── Provided data

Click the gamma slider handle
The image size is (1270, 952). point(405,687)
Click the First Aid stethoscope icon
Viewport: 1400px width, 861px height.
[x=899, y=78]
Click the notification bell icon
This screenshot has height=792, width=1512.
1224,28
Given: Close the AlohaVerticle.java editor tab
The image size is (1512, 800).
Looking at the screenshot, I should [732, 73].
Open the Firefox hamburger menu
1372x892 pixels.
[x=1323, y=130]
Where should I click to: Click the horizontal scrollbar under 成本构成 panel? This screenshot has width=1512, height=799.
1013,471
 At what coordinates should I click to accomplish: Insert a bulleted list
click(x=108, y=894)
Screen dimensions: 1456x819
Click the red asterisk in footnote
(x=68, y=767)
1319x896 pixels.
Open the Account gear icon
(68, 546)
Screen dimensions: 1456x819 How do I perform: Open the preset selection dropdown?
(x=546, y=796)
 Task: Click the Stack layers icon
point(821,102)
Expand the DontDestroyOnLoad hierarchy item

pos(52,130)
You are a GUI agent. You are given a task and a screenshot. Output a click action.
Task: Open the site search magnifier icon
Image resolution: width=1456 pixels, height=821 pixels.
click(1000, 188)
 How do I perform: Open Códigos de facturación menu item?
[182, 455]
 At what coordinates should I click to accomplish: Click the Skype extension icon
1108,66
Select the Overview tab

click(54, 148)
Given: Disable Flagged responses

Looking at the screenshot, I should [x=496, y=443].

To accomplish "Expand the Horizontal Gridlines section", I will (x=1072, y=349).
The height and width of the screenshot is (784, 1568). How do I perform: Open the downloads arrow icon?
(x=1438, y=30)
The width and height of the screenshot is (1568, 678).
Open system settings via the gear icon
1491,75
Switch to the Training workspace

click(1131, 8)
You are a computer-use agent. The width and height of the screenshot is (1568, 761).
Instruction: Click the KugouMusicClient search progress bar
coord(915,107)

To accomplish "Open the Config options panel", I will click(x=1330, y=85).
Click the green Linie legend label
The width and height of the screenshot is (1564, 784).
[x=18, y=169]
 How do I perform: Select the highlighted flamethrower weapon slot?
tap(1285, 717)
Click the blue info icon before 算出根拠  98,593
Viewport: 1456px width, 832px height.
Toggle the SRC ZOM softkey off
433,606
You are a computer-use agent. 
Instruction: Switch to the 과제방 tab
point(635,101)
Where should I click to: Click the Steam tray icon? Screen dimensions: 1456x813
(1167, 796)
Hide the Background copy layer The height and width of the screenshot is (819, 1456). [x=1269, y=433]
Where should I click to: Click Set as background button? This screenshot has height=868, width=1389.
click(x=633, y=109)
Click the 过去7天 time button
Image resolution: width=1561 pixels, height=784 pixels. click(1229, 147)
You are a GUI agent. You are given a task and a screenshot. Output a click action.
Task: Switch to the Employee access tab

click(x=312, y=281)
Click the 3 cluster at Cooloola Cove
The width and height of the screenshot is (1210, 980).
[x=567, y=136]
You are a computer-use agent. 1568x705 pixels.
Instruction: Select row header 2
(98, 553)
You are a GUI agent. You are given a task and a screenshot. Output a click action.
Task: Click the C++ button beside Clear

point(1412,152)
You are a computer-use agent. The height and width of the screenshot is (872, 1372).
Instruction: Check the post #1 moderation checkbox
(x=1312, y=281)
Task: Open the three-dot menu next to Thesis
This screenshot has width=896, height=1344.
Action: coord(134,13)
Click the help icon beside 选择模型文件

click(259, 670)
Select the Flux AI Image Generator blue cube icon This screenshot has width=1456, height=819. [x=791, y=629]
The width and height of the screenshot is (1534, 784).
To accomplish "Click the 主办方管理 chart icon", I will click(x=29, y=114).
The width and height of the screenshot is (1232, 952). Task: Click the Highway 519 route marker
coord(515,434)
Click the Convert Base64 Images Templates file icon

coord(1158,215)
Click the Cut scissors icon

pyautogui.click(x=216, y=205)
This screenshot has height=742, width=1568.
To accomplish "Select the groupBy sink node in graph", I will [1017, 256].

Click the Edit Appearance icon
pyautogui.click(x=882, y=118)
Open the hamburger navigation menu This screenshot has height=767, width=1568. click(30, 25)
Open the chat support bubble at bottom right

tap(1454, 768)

────

Goal of the exercise: Every entry needs to be copied exactly as it was written.

Solution to the exercise:
Click the gamma slider handle
The image size is (1270, 952). point(405,687)
Click the First Aid stethoscope icon
Viewport: 1400px width, 861px height.
[x=899, y=78]
Click the notification bell icon
This screenshot has height=792, width=1512.
1224,28
Given: Close the AlohaVerticle.java editor tab
The image size is (1512, 800).
Looking at the screenshot, I should [732, 73].
Open the Firefox hamburger menu
1372x892 pixels.
[x=1323, y=130]
Where should I click to: Click the horizontal scrollbar under 成本构成 panel? This screenshot has width=1512, height=799.
1013,471
 At what coordinates should I click to accomplish: Insert a bulleted list
click(x=108, y=894)
Screen dimensions: 1456x819
Click the red asterisk in footnote
(x=68, y=767)
1319x896 pixels.
Open the Account gear icon
(68, 546)
Screen dimensions: 1456x819 How do I perform: Open the preset selection dropdown?
(x=546, y=796)
 Task: Click the Stack layers icon
point(821,102)
Expand the DontDestroyOnLoad hierarchy item

pos(52,130)
You are a GUI agent. You are given a task and a screenshot. Output a click action.
Task: Open the site search magnifier icon
Image resolution: width=1456 pixels, height=821 pixels.
click(1000, 188)
 How do I perform: Open Códigos de facturación menu item?
[182, 455]
 At what coordinates should I click to accomplish: Click the Skype extension icon
1108,66
Select the Overview tab

click(54, 148)
Given: Disable Flagged responses

Looking at the screenshot, I should [x=496, y=443].

To accomplish "Expand the Horizontal Gridlines section", I will (x=1072, y=349).
The height and width of the screenshot is (784, 1568). How do I perform: Open the downloads arrow icon?
(x=1438, y=30)
The width and height of the screenshot is (1568, 678).
Open system settings via the gear icon
1491,75
Switch to the Training workspace

click(1131, 8)
You are a computer-use agent. The width and height of the screenshot is (1568, 761).
Instruction: Click the KugouMusicClient search progress bar
coord(915,107)

To accomplish "Open the Config options panel", I will click(x=1330, y=85).
Click the green Linie legend label
The width and height of the screenshot is (1564, 784).
[x=18, y=169]
 How do I perform: Select the highlighted flamethrower weapon slot?
tap(1285, 717)
Click the blue info icon before 算出根拠  98,593
Viewport: 1456px width, 832px height.
Toggle the SRC ZOM softkey off
433,606
You are a computer-use agent. 
Instruction: Switch to the 과제방 tab
point(635,101)
Where should I click to: Click the Steam tray icon? Screen dimensions: 1456x813
(1167, 796)
Hide the Background copy layer The height and width of the screenshot is (819, 1456). [x=1269, y=433]
Where should I click to: Click Set as background button? This screenshot has height=868, width=1389.
click(x=633, y=109)
Click the 过去7天 time button
Image resolution: width=1561 pixels, height=784 pixels. click(1229, 147)
You are a GUI agent. You are given a task and a screenshot. Output a click action.
Task: Switch to the Employee access tab

click(x=312, y=281)
Click the 3 cluster at Cooloola Cove
The width and height of the screenshot is (1210, 980).
[x=567, y=136]
You are a computer-use agent. 1568x705 pixels.
Instruction: Select row header 2
(98, 553)
You are a GUI agent. You are given a task and a screenshot. Output a click action.
Task: Click the C++ button beside Clear

point(1412,152)
You are a computer-use agent. The height and width of the screenshot is (872, 1372).
Instruction: Check the post #1 moderation checkbox
(x=1312, y=281)
Task: Open the three-dot menu next to Thesis
This screenshot has width=896, height=1344.
Action: coord(134,13)
Click the help icon beside 选择模型文件

click(259, 670)
Select the Flux AI Image Generator blue cube icon This screenshot has width=1456, height=819. [x=791, y=629]
The width and height of the screenshot is (1534, 784).
To accomplish "Click the 主办方管理 chart icon", I will click(x=29, y=114).
The width and height of the screenshot is (1232, 952). Task: Click the Highway 519 route marker
coord(515,434)
Click the Convert Base64 Images Templates file icon

coord(1158,215)
Click the Cut scissors icon

pyautogui.click(x=216, y=205)
This screenshot has height=742, width=1568.
To accomplish "Select the groupBy sink node in graph", I will [1017, 256].

Click the Edit Appearance icon
pyautogui.click(x=882, y=118)
Open the hamburger navigation menu This screenshot has height=767, width=1568. click(30, 25)
Open the chat support bubble at bottom right

tap(1454, 768)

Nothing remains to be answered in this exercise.